Court of Appeal of Quebec

Syndic de Souaber

Vauclair, Hamilton, Cournoyer

Appeal from a Superior Court judgment granting an application to cancel a legal hypothec and for authorization to sell the debtor’s property to a related person. Allowed.

The debtor assigned his property in 2020. The appellant creditor, who was authorized to continue a proceeding brought against the debtor, obtained judgment in April 2021 condemning the debtor to pay it $39,395. The creditor then published a legal hypothec against the family residence, which the debtor co-owned in equal undivided shares with his spouse, the impleaded party. The trial judge ordered the cancellation of the hypothec and authorized the trustee in bankruptcy to sell the debtor’s undivided share in the residence to the impleaded party for $30,000.

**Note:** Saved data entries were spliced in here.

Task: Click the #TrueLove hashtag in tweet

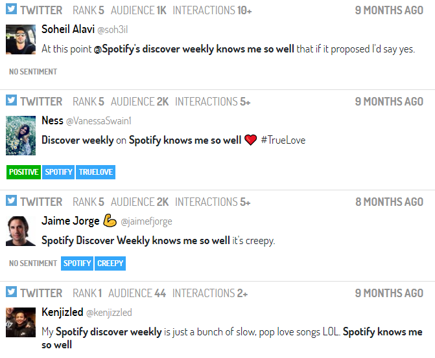Action: [x=283, y=140]
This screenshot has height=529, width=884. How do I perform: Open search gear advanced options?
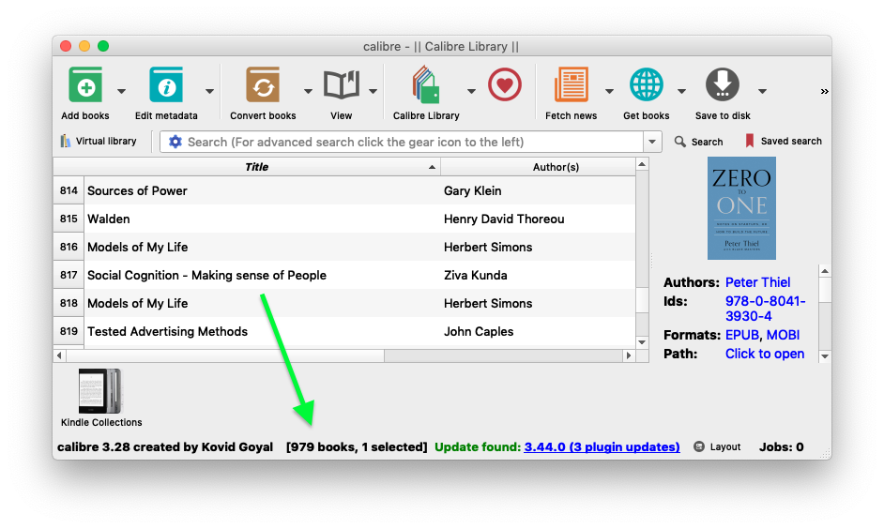pyautogui.click(x=175, y=142)
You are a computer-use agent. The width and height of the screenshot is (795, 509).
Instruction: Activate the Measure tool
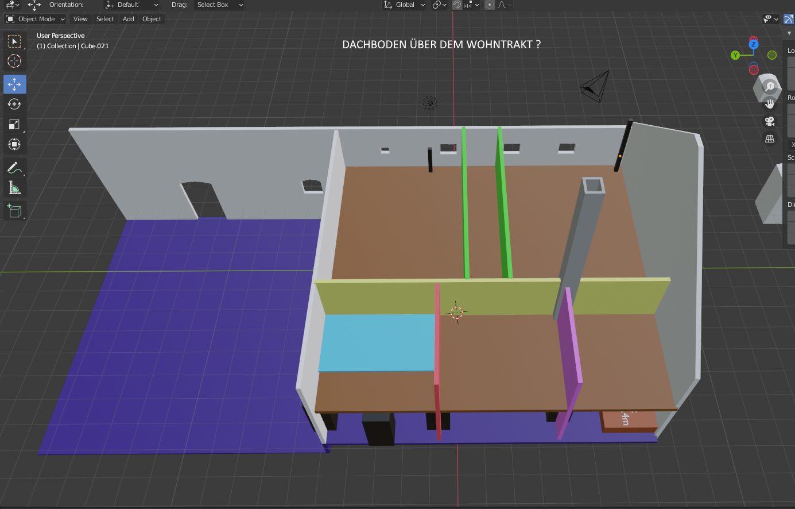coord(14,188)
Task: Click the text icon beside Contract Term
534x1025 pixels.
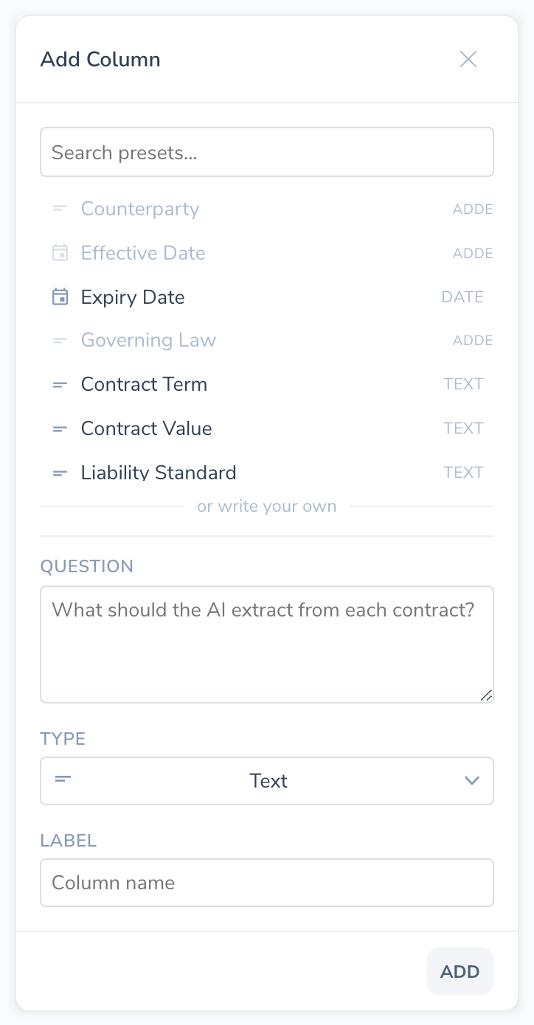Action: point(60,384)
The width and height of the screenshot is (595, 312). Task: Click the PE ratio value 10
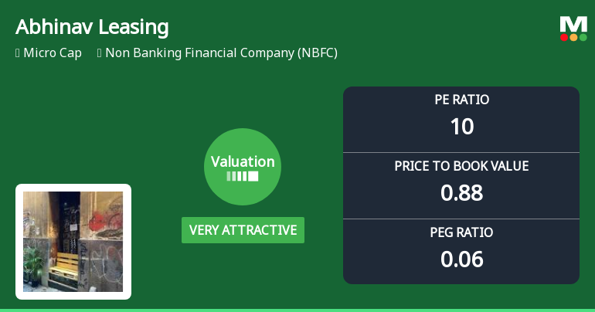(x=461, y=127)
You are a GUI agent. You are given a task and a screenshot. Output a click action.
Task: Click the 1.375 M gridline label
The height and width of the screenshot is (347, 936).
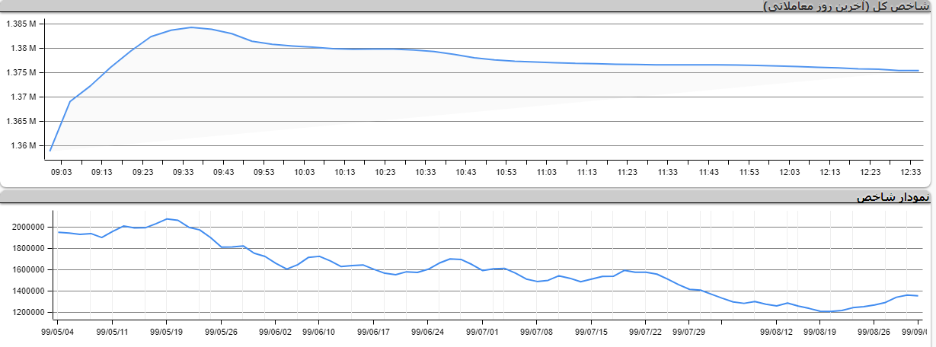pos(21,72)
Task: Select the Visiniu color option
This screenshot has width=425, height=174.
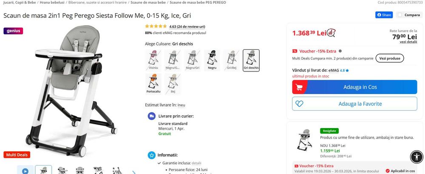Action: point(153,60)
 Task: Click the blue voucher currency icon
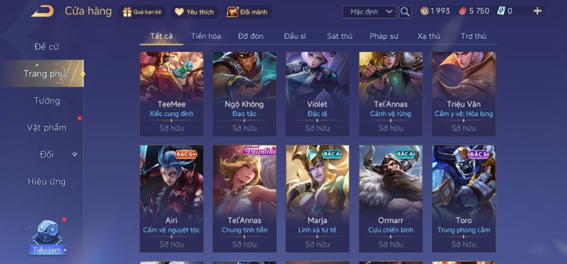point(501,11)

The judge was correct in law by finding that the creditor had registered its legal hypothec without right. A debtor’s bankruptcy stays the proceedings. Exceptionally, the courts may authorize certain creditors to continue their proceedings against a debtor (section 69.4 of the Bankruptcy and Insolvency Act (R.S.C. (1985), c. B-3)). Such a creditor, however, is still an ordinary creditor. In this case, by registering a legal hypothec, the creditor was executing the pecuniary conclusion in its judgment before the debtor’s discharge. To allow the creditor to execute judgment would be to grant it an advantage over the other ordinary creditors, which is not what is intended by lifting the stay. The cancellation of the hypothec was therefore justified.

As for the application to partition the family residence, since there is no specific provision in the Bankruptcy and Insolvency Act on liquidating the debtor’s undivided share, the general principles of Quebec civil law apply. Given article 1015 of the Civil Code of Québec (S.Q. 1991, c. 64) (C.C.Q.) and the principle that the trustee can exercise only rights belonging to the debtor on the date of the bankruptcy, only the debtor’s undivided share devolved to the trustee. To liquidate this share, the trustee can demand partition of the undivided property provided the debtor can demand this under section 67(1) of the Bankruptcy and Insolvency Act. However, the courts refuse partition when the immovable is used as the family residence because the debtor is not allowed to demand partition pursuant to articles 404 and 1030 C.C.Q. and because of the extrapatrimonial nature of this right. In this case, the trustee therefore could not demand that the debtor’s residence be partitioned. Consequently, the trustee is limited to selling the debtor’s undivided share.

Last, the trustee did not make the necessary verifications to determine the value of the hypothec charging the family residence and thus the value of the debtor’s undivided half. The creditors therefore did not have the information needed to assess their interest in authorizing the trustee to refuse the impleaded party’s offer or to offer a higher price. In the circumstances, the judge erred in authorizing the sale of the debtor’s undivided share to the impleaded party.